Unfortunately – whether at work, at play, or at home – we quite easily become offenders against human motivation when we ignore, criticize, disregard or destroy the work of others.

The Power of Acknowledgment

Workplace motivation has been studied extensively in endless scenarios. Across the board, results show that when we are acknowledged for our work, we are willing to work harder for less pay. When we are not acknowledged, we lose much of our motivation.

What is meant by acknowledgment? It comes in many varieties but it is basically recognition of someone’s contribution, an expression of appreciation, an indication that their work is valuable and they are an important participant.

Acknowledgment is a kind of magic because strong human connections are experienced when it is given from one person to another. This reinforces social interactions and boosts motivation, energy, and cooperation in both parties.

Money isn’t the simple great motivator most of us assume it to be. Sometimes it is even a disincentive. Motivation is more complex than carrots and sticks.

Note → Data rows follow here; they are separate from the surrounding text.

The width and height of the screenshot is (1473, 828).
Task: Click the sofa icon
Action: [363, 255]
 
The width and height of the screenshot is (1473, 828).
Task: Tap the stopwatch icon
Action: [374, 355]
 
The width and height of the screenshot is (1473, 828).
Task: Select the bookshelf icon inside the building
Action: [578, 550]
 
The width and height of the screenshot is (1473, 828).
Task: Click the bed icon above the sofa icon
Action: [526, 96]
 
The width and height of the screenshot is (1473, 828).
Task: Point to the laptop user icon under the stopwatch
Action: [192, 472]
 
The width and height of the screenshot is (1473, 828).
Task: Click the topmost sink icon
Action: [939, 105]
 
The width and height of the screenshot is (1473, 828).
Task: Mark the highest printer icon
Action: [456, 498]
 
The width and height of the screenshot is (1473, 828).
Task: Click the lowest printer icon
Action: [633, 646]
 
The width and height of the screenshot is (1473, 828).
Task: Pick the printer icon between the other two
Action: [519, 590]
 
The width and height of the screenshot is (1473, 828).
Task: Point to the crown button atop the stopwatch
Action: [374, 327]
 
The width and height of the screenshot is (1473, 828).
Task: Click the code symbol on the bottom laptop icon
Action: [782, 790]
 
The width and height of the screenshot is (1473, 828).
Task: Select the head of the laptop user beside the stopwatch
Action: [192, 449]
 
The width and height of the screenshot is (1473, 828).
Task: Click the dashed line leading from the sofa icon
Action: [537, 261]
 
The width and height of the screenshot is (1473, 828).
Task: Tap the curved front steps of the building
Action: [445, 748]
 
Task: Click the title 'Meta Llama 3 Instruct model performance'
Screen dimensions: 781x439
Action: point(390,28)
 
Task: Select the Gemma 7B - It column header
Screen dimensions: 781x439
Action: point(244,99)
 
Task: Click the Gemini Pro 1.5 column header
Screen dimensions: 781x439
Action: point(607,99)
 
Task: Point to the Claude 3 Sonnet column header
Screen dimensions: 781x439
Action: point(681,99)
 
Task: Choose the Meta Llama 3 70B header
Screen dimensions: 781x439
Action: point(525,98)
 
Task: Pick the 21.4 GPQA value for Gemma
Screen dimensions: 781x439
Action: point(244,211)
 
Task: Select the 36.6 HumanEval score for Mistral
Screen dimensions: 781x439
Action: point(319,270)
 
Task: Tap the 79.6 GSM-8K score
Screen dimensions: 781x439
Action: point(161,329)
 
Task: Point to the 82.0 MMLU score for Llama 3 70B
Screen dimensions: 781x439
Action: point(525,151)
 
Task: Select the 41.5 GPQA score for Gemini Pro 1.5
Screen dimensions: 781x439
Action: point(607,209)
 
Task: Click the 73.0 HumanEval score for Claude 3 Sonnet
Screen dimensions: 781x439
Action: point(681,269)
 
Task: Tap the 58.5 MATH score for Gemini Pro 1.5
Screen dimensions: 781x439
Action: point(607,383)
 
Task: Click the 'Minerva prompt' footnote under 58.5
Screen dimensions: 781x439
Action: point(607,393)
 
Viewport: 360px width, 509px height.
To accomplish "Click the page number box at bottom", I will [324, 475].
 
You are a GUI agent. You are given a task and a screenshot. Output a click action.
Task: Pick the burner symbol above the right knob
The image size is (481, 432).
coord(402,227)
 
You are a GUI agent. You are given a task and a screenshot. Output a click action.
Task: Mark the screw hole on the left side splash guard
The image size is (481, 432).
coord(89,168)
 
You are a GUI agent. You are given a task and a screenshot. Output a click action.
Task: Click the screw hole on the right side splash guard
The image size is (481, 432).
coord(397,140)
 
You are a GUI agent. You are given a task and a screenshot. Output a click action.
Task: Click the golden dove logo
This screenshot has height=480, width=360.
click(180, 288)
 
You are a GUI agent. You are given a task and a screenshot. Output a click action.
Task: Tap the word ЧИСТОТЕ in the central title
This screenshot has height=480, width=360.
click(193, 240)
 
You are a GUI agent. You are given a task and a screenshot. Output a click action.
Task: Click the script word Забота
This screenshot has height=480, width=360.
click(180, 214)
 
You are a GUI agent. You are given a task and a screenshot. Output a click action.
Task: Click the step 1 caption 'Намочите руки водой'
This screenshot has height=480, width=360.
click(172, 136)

What We Feel But Can’t See

We are driven by all sorts of intangible, emotional forces, some of which we are aware yet a large portion remains hidden from our own consciousness.

We all have basic needs to be recognized and to feel ownership. We want to feel a sense of accomplishment and autonomy. We want to experience a degree of control and need to know that what we say and do matters.

We crave security and will work long and hard for long-term commitments. Ultimately we strive to achieve a sense of shared purpose. We want to feel that our work and our lives matter even after death.

Knowing all this about human motivation, how can we motivate others? Can it be as simple as increasing expression of appreciation and decreasing criticism? By simply acknowledging the efforts of those working and living with us, we can increase motivation all around.

Which raises some questions. If acknowledgment is so valuable, why aren’t more managers doing it? For that matter, why doesn’t everyone ―co-workers, parents, partners, and family members―express more appreciation in order to boost motivation? Why do we continue to criticize the very people we want to motivate?

“Arguably, the most powerful motivator in the world is our connection to others.”